_Reading passage_

My name is Dorottya Rédai, I work for Labrisz Lesbian Association and I'm the leader of the project A Fairytale for Everyone First of all, on behalf of LGBTQIA organisations, I would like to thank you for standing up for LGBTQIA people. Thank you for protesting against the ban on the Pride. Thank you for standing with us for years when the regime attacks us. Freedom of speech must be exercised, even when the government won’t listen to us, or when the police try to control who can hear our voices.

Banning the Pride is a gross restriction on the fundamental right to free assembly. Therefore, this law amendment goes beyond the Pride. However, at the same time, it is very much about keeping LGBTQIA people out of public sight. All authoritarian regimes operate on the principle of ‘divide and rule’. Every such system picks vulnerable minority groups against whom the majority is agitated. Since the Fidesz-KDNP takeover in 2010, the systematic discrimination and exclusion of LGBTQIA people is not a rubber bullet, not a distraction from the more important issues, but a solid pillar of the system.

The rights of LGBTQIA people always reflect how democratic a country is. Where there is democracy, the system is gradually moving towards the full equality of rights. Where there is authoritarianism, or where a former democracy is moving towards it, LGBTQIA rights either did not exist in the first place or are gradually being taken away. Fidesz-KDNP started this work immediately after coming to power in 2010. The government, whose members keep saying that being gay is a private matter, is systematically meddling in our deepest private matters.

Here is how they have deliberately built a system of disenfranchisement of LGBTQIA people, step by step.

April 2011: the National Assembly adopts a new Fundamental Law, which enshrines a constitutional ban on same-sex marriage.

_Information provided_
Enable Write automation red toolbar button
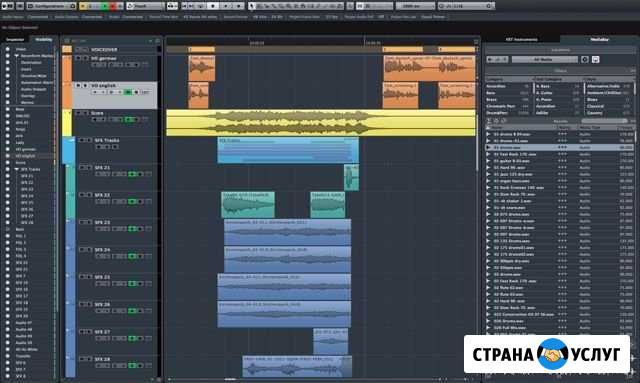The image size is (640, 383). tap(113, 6)
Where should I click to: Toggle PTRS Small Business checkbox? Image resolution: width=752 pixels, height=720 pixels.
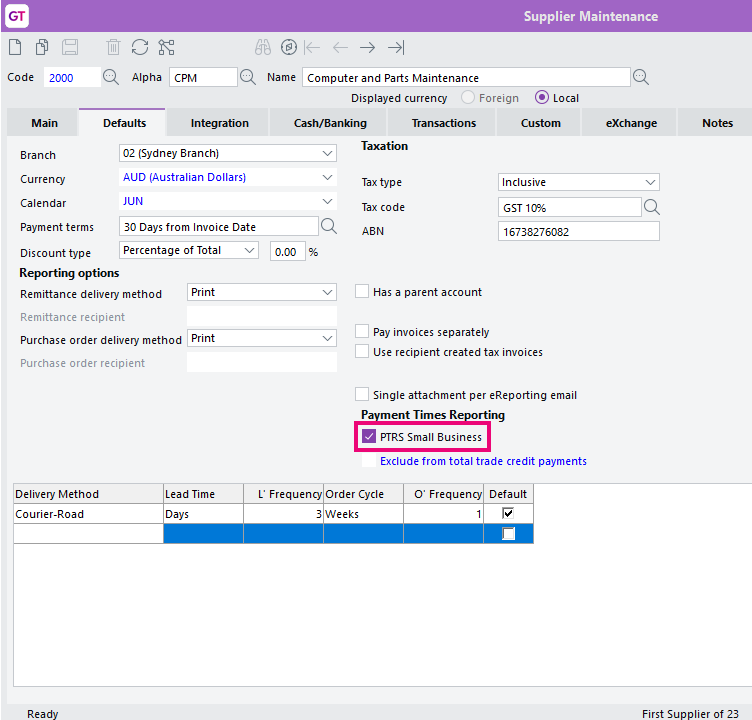click(368, 437)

_Parts of the exercise_
- 1) In the speech against the Pride ban, what did the Fundamental Law adopted in April 2011 enshrine?
- 2) Pick up the speech against the Pride ban after its final sentence and keep writing in the same voice.

_Replies_
- 1) A constitutional ban on same-sex marriage.

- 2)
December 2011: a new Family Protection Act is passed, with an exclusionary definition of family. Later, the exclusionary definition of family is also written into the Constitution.

2012-13: the National Core Curriculum is reformed, all contents that refer to gender being a social constitution and to the existence of LGBTQIA people are erased, word by word.

February 2013: the new Civil Code is adopted, which no longer allows same-sex partners to adopt each other's children.

2015: Hungary vetoes a draft regulation of the Council of Europe to regulate the property rights of married couples and registered partners of different nationalities.

March 2016: Hungary is the only country to reject the European Commission's LGBTQI Action Plan.

May 2016: the Government submits a bill to Parliament to empty registered partnership of the rights granted to same-sex couples. The proposal is eventually withdrawn.

May 2019: Speaker of the House László Kövér draws a parallel between paedophiles and same-sex couples raising children, adding that “normal homosexuals” prefer to conform, not seek equality.

May 2020: legal gender recognition for trans and intersex people is abolished.

October 2020: after the publication of A Fairytale for Everyone by Labrisz, Viktor Orbán says in a radio speech that gays are dangerous for children. This sets the stage for attacks on LGBTQIA people in the coming years.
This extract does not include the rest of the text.